Our History, Their History, Whose History?
Romila Thapar
Seagull Books

 

– Shayma S

“For history is the raw material for nationalist or ethnic or fundamentalist ideologies, as poppies are the raw material for heroin addiction. The past is an essential element, perhaps the essential element, in these ideologies. If there is no suitable past, it can always be invented.”

When a book begins with these ominous words from the well-known historian Eric Hobsbawm, you know the book is perfect for the times. Elegantly designed, Romila Thapar’s Our History, Their History, Whose History? is mandatory reading for the present moment in India, where history has been reduced to an abstract concept, tossed around and stretched beyond recognition. Published as part of Seagull Books’ The India List in 2023, the slim volume consists of a preface, one chapter, an afterwards, and some suggested readings. The chapter is an expanded version of the Dr CD Deshmukh Memorial Lecture the author delivered in New Delhi in January 2023.

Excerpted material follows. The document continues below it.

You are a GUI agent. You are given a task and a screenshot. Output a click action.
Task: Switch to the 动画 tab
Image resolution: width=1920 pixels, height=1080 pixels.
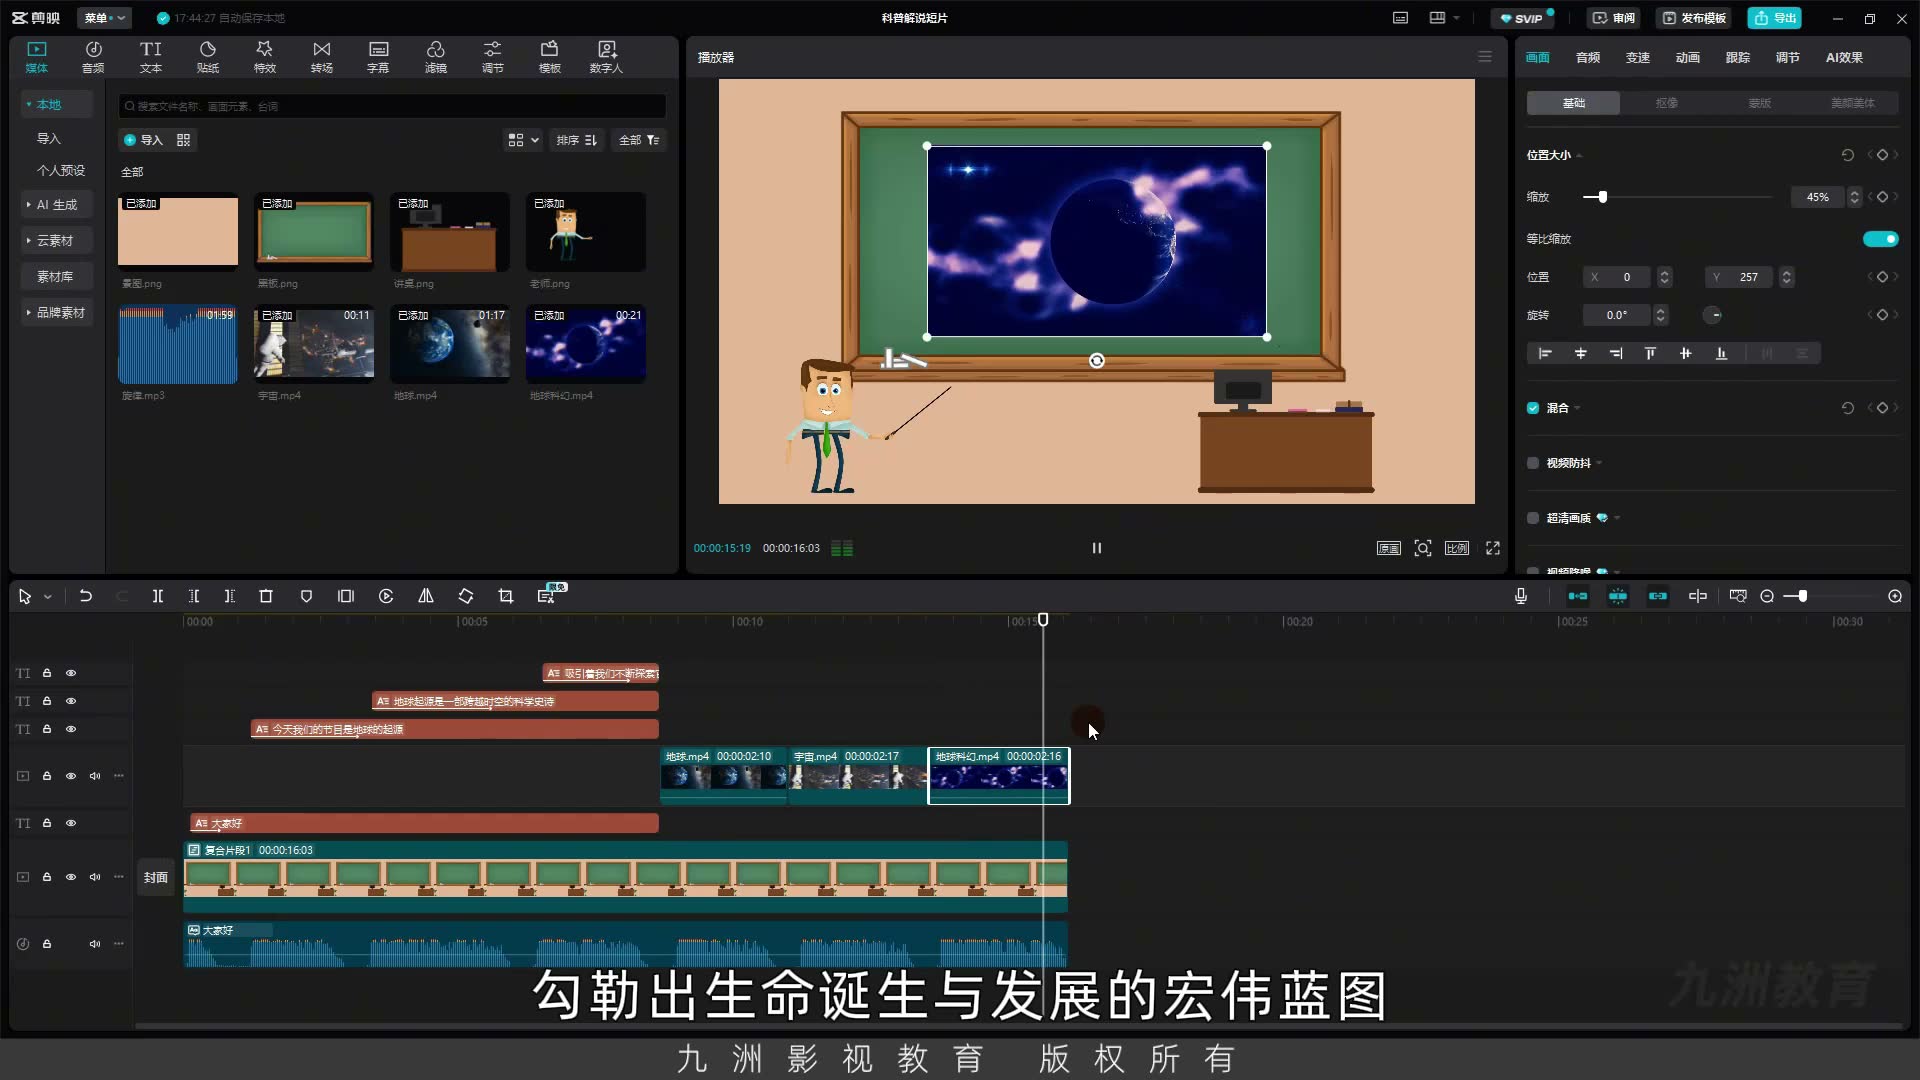1688,58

The Marxist historian Romila Thapar (The Hindu Archives)

We are living in times where history is being dug up, most literally; the figure of the Muslim invader and idol-breaker is writ large over the current climate. The very definition of history is being rewritten. In these contexts, Thapar’s book becomes important. As the author suggests, “Not every narrative about the past is valid history.”

Thapar contextualizes her work in the fierce battle between professional historians and those who are untrained in the methodology of history writing and reading and yet choose to fantasize about the past in uncritical ways. It is not a division only between “trained” historians and others because, as Thapar cites, there were others, like the mathematician-historian DD Kosambi, who was an outstanding historian despite being a scholar of an entirely different discipline. The difference lies in checking the reliability of quoted evidence and those who disregard these processes. The preface succinctly introduces specific terms such as hypothesis, inquiry, the four A’s – artefact, author, agenda and audience, and the Socratic method.

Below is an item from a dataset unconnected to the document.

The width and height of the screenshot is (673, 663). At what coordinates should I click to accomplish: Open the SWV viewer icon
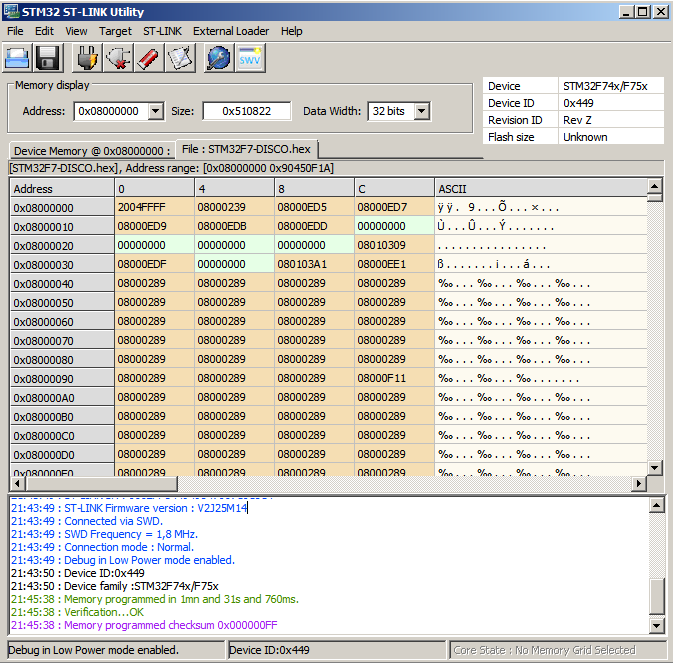click(249, 58)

The book is a good summary of Thapar’s lifetime of work and approach to history. The introduction to nationalism includes marking out the difference between integrated nationalism and segregated nationalism. The purpose of her work, as she lays out, is to examine the link that exists between history and particular kinds of nationalism. History is not static, she writes. She covers the Aryan invasion theory debates, as well as that of historiography and how the past is constructed.

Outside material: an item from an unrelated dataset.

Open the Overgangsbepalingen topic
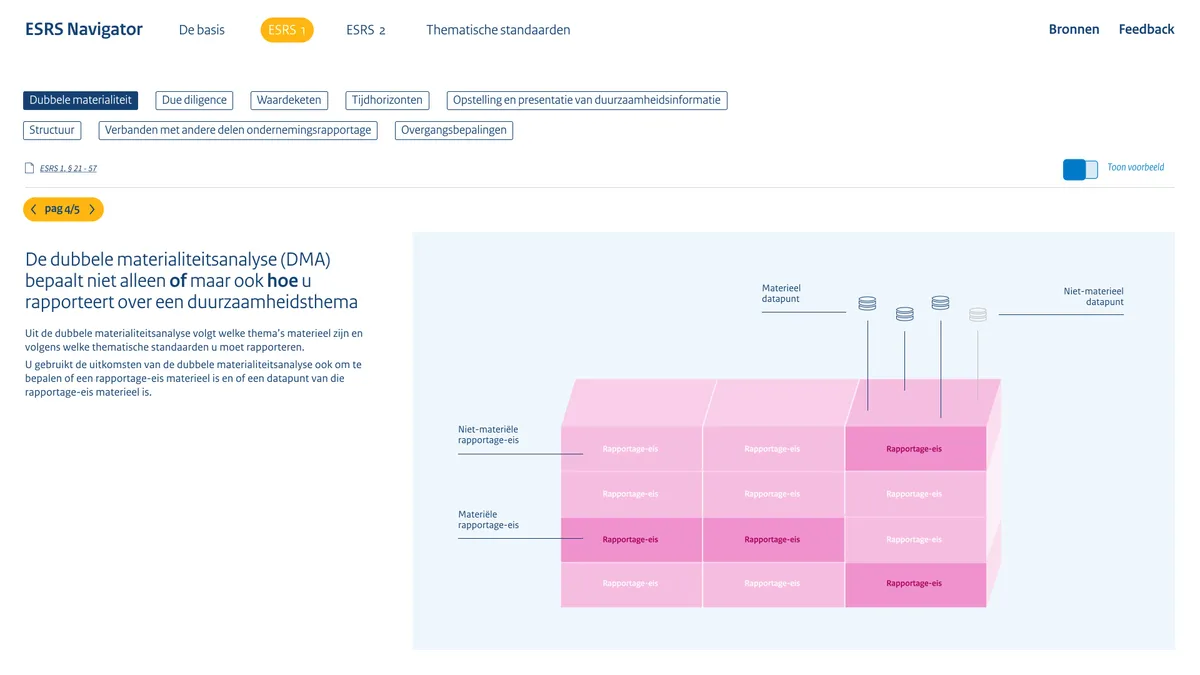This screenshot has height=675, width=1200. click(454, 130)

She writes that “As applied in India, in current times, the intention is to eliminate as much as possible of the presence of Islamic culture from the Indian past, so as to reduce or even negate its contribution to the present. Since the presence of an internal enemy is necessary to religious nationalisms, and because they were imprinted with the colonial two-nation theory, the target of hostility for Hindu nationalism was inevitably the Muslim community.”

If the NCERT erases Muslim history from textbooks (the part she covers in the afterword on the NCERT textbook controversy), they will also inevitably delete the parts which contain non-Muslim activities, such as the Bhakti movement in the 16th century, since it was the interaction of Hindu and Muslim cultures which gave rise to such developments.

The book is accessible to a serious reader with a brief familiarity with some historical concepts. Since it is an adaption of a lecture, it is not heavy with footnotes or too much jargon. Thapar being a product and indeed, doyen of the Marxist school has her own reservations with Muslim political mobilisations which she labels as communalism, but her work serves myriad purposes in the current context when history is being taught through mass forwards on WhatsApp rather than with any serious credentials. She takes on complicated questions like caste, Hindu-Muslim relations, migration and forms of nationalism, all while connecting them to the central question of how history ought to be understood.